Work order >> Transcribe the records below word for word, beginning with the first line and stopping after the line that contains "923x418 pixels."; pictures are not part of the copy.

(Data entries)
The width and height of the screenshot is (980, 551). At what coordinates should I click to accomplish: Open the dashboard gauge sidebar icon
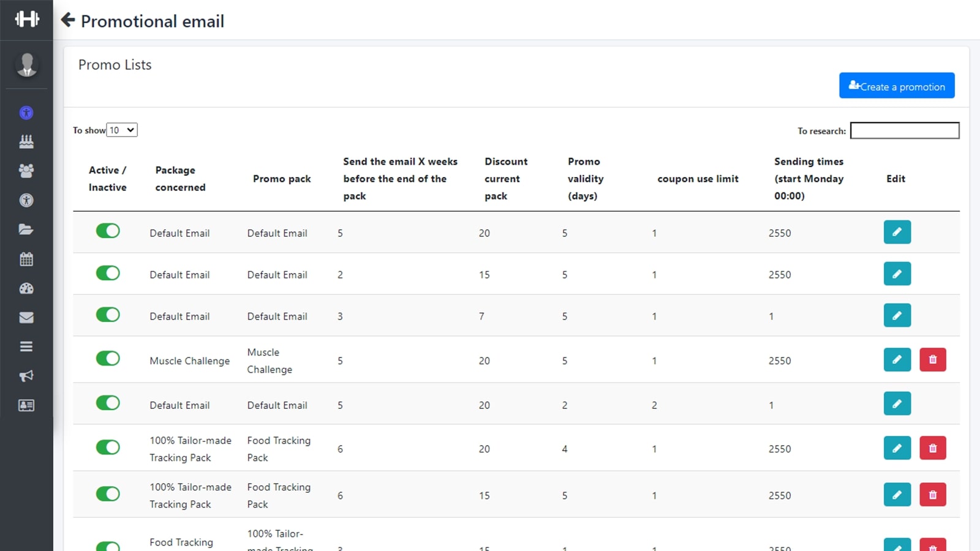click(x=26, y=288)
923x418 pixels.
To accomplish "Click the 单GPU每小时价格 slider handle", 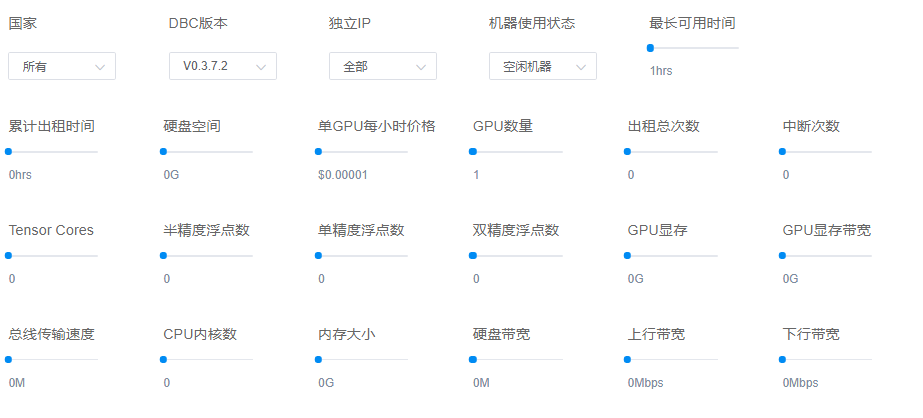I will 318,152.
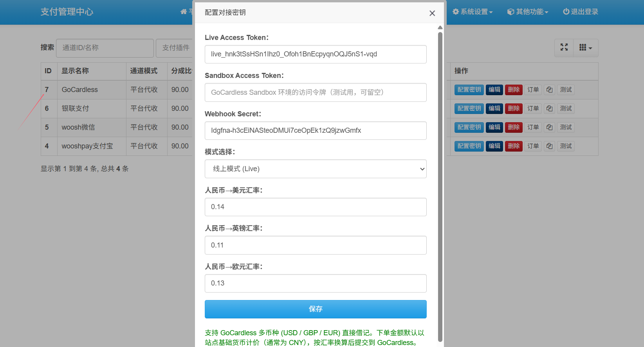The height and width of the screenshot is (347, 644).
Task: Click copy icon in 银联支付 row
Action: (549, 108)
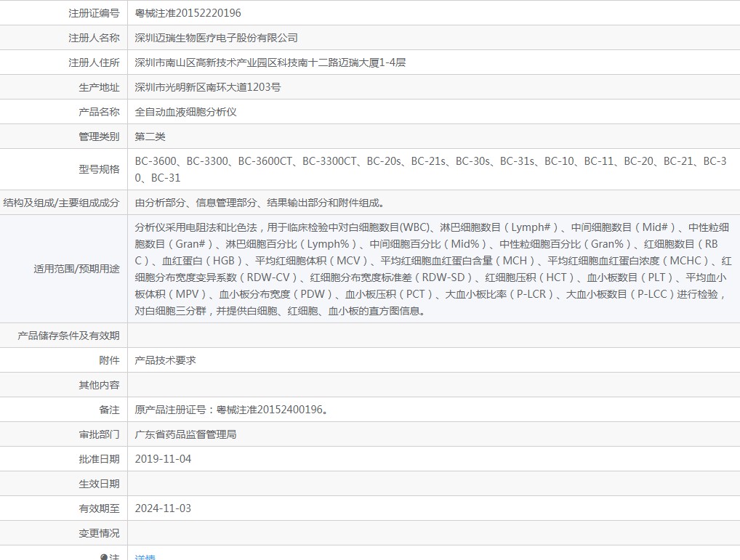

Result of the exercise >>
The width and height of the screenshot is (980, 551). At what coordinates should I click to accomplish: Open the dashboard gauge sidebar icon
click(x=26, y=288)
923x418 pixels.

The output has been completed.